Provided records START
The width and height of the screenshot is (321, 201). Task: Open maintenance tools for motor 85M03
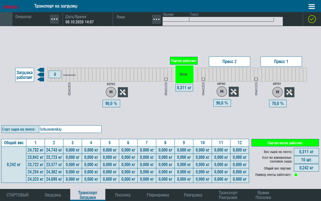point(123,92)
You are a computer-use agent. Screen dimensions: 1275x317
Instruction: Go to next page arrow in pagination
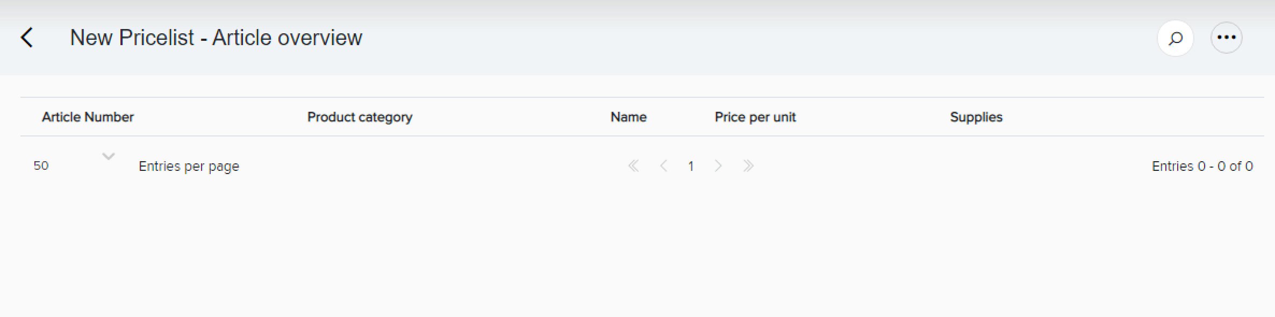[x=718, y=166]

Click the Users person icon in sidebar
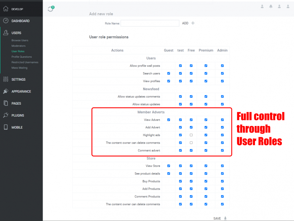tap(6, 33)
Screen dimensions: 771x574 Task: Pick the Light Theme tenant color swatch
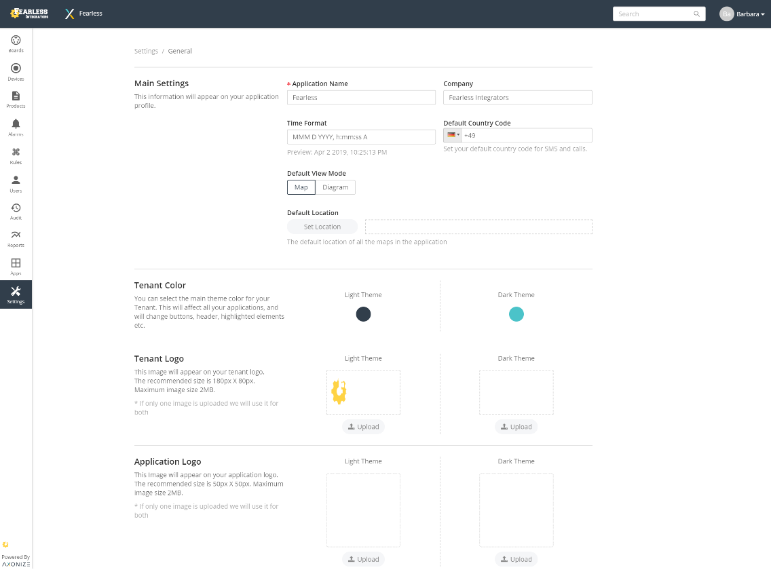tap(364, 314)
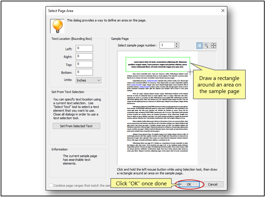Confirm with the OK button
Viewport: 265px width, 197px height.
click(x=189, y=184)
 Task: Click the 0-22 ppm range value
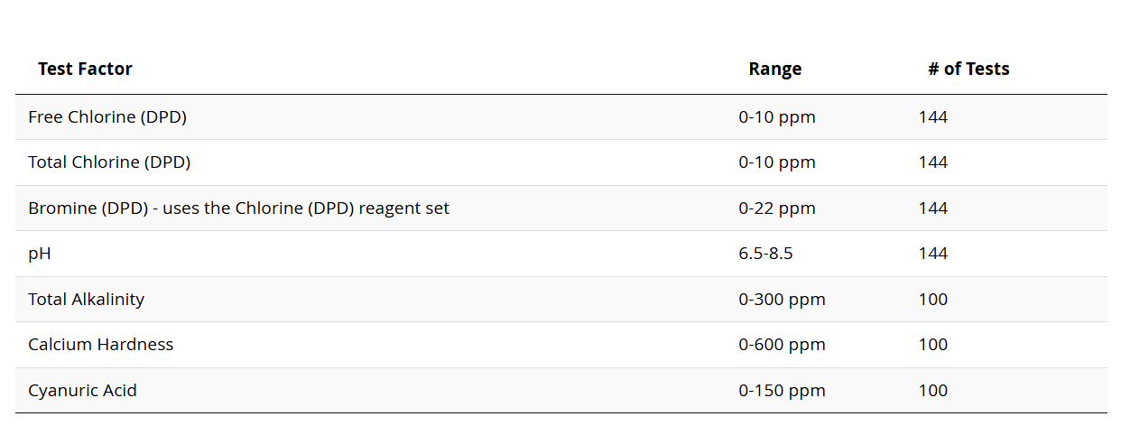776,208
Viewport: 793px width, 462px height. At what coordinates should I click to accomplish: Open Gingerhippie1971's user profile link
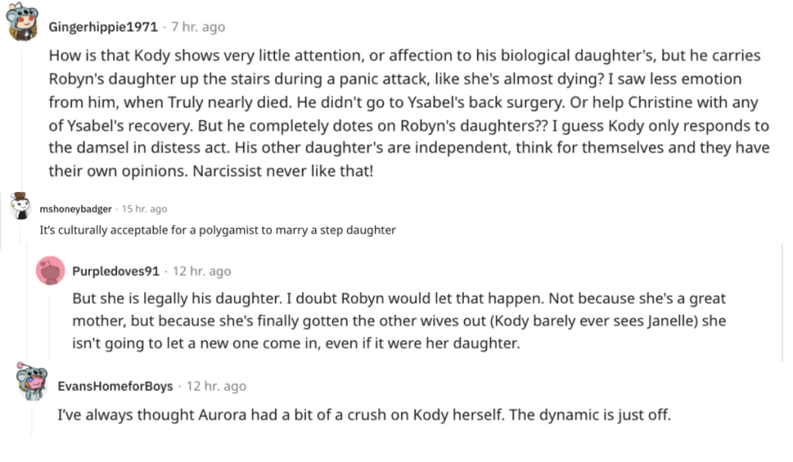(x=103, y=27)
Provided records END
Your goal — The whole listing above must be set down again exactly, but without its images.

Reply —
The width and height of the screenshot is (321, 201). Task: Open maintenance tools for motor 85M03
point(123,92)
You are a computer-use agent. Screen dimensions: 1275x317
Instruction: Go to next page arrow in pagination
[x=718, y=166]

Click the Users person icon in sidebar
tap(6, 33)
Screen dimensions: 771x574 Task: Pick the Light Theme tenant color swatch
tap(364, 314)
Confirm with the OK button
Viewport: 265px width, 197px height.
click(x=189, y=184)
 Task: Click the 0-22 ppm range value
776,208
Viewport: 793px width, 462px height. At what coordinates should I click to accomplish: Open Gingerhippie1971's user profile link
(x=103, y=27)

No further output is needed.